Theft is a major offense — in or out of school — and students caught stealing usually face suspension or other tough discipline measures. But when a theft occurs in a school that has adopted restorative discipline practices, the outcome looks very different.
Consider this scenario from a Dallas, Texas, middle school.
A mobile phone goes missing during an all-female dance class. The owner of the phone reports the theft to her teacher, saying she suspects it was stolen in the locker room while the girls were changing. The teacher must then report the theft to administrators, but what happens next is what distinguishes restorative discipline from resorting to more severe consequences.
Rather than searching out the suspect, assigning blame, and doling out a punishment, the teacher and an administrator gather all the girls in a circle to discuss what happened. Each girl speaks about how she felt sitting in a circle with a student who would steal from someone in their class. They shared what they’d like to say to that student, and what they thought the consequence should be if that person decided to return the phone.
At the end of the circle discussion, the girl whose phone was stolen was asked if she’d like to add anything. She said she needed the phone because her parents work late and she meets her younger sister after school every day to walk home together. If anything goes wrong, the phone is the only way she has to reach her parents.
The next day, the phone turns up in the principal’s office. No one is suspended or otherwise severely disciplined and the phone is returned to its owner.
This effort has focused on students building relationships with teachers in the hopes that in these relationships, problems can be addressed and solved before they become bigger issues” – David Griffin
“This practice is called ‘classroom circling’ and it’s a key element to restorative practice,” says William Jay Sheets, Restorative Practices Coordinator for the Dallas Independent School District. “The foundation is being proactive in the classroom, investing time into your students and really listening to them.”
Dallas-NEA, the Dallas affiliate of the Texas State Teachers Association, collaborated with Dallas Independent School District to pilot restorative discipline programs in six Dallas elementary and middle schools – Caillet Elementary, Dunbar Learning Center, and Medrano, Gaston, Hood and Boude Storey middle schools. A grant from the National Education Association helped fund teacher training in the practice.
The results speak for themselves: Last year, in-school suspensions at the piloted schools dropped by 70%. Out-of-school suspensions dropped by 77%. The number of students sent to alternative school was cut in half.

> **ENTRIES SHOWN**
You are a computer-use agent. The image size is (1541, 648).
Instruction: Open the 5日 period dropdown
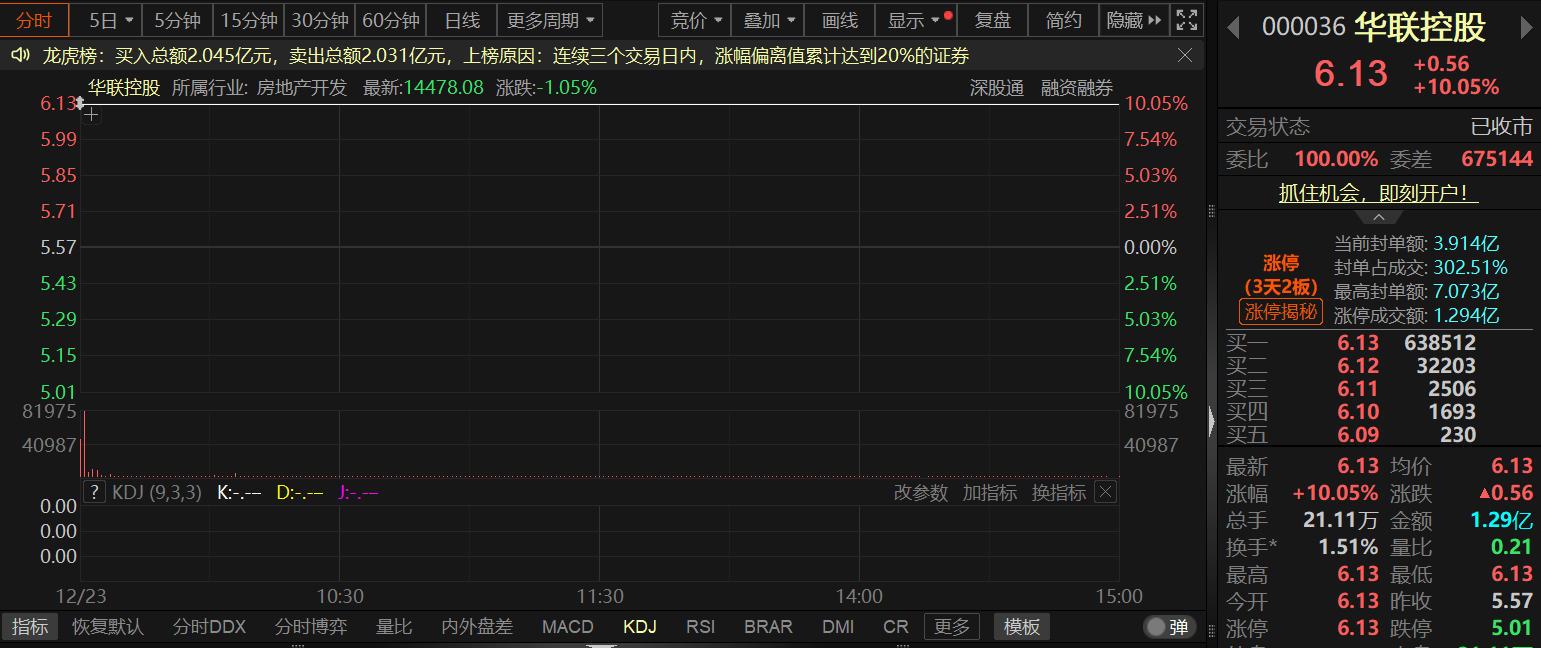point(110,20)
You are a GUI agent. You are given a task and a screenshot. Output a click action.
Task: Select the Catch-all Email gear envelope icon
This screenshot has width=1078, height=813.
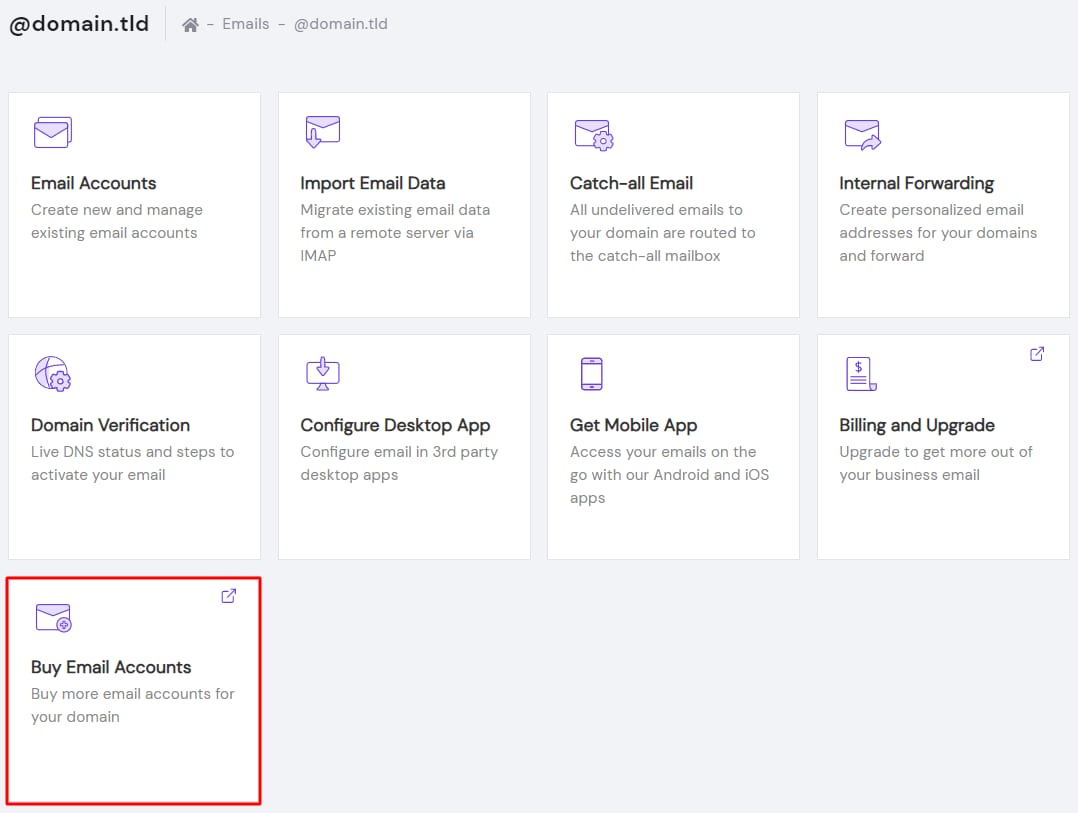(x=593, y=131)
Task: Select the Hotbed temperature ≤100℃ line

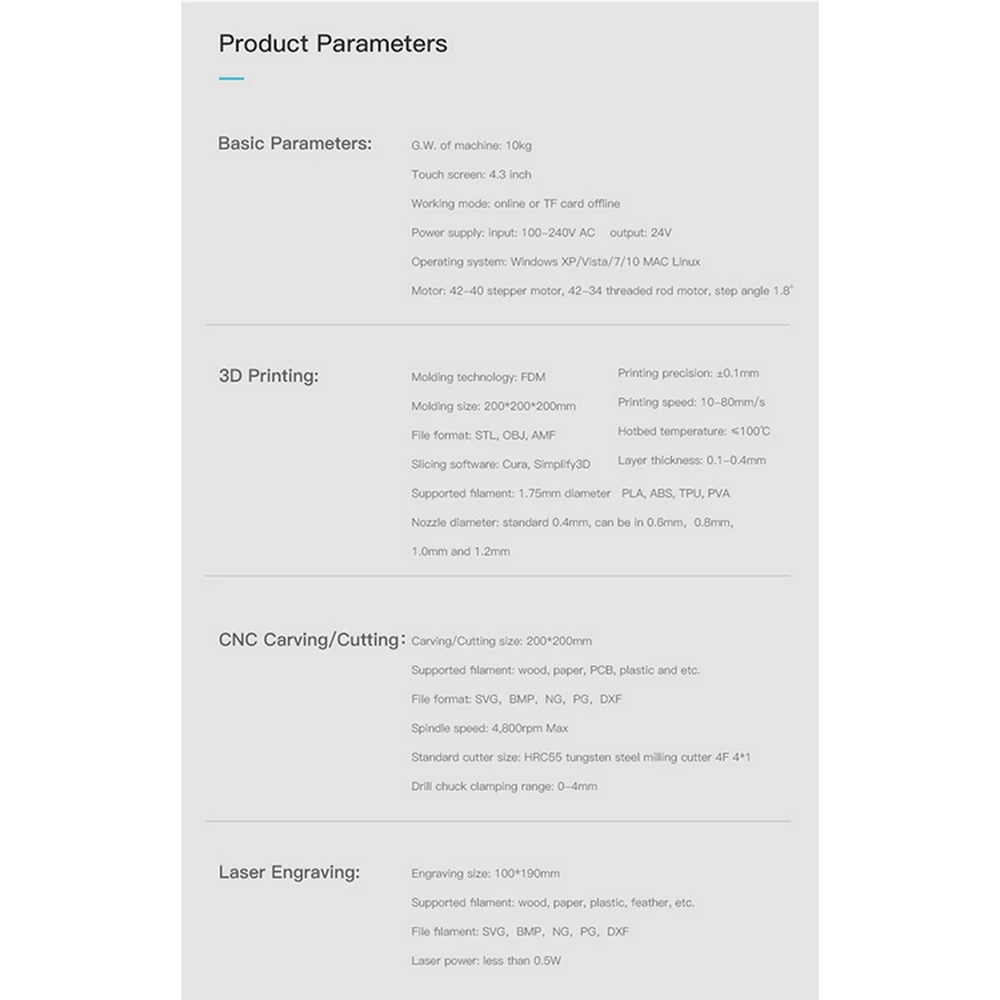Action: [x=694, y=431]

> **WHAT TO DO**
Write out the restorative discipline text from "Consider this scenario" to "return the phone.", substituting "gym class" for "dance class". The items have no connection to the restorative discipline text.

> **WRITTEN ANSWER**
Consider this scenario from a Dallas, Texas, middle school.
A mobile phone goes missing during an all-female gym class. The owner of the phone reports the theft to her teacher, saying she suspects it was stolen in the locker room while the girls were changing. The teacher must then report the theft to administrators, but what happens next is what distinguishes restorative discipline from resorting to more severe consequences.
Rather than searching out the suspect, assigning blame, and doling out a punishment, the teacher and an administrator gather all the girls in a circle to discuss what happened. Each girl speaks about how she felt sitting in a circle with a student who would steal from someone in their class. They shared what they’d like to say to that student, and what they thought the consequence should be if that person decided to return the phone.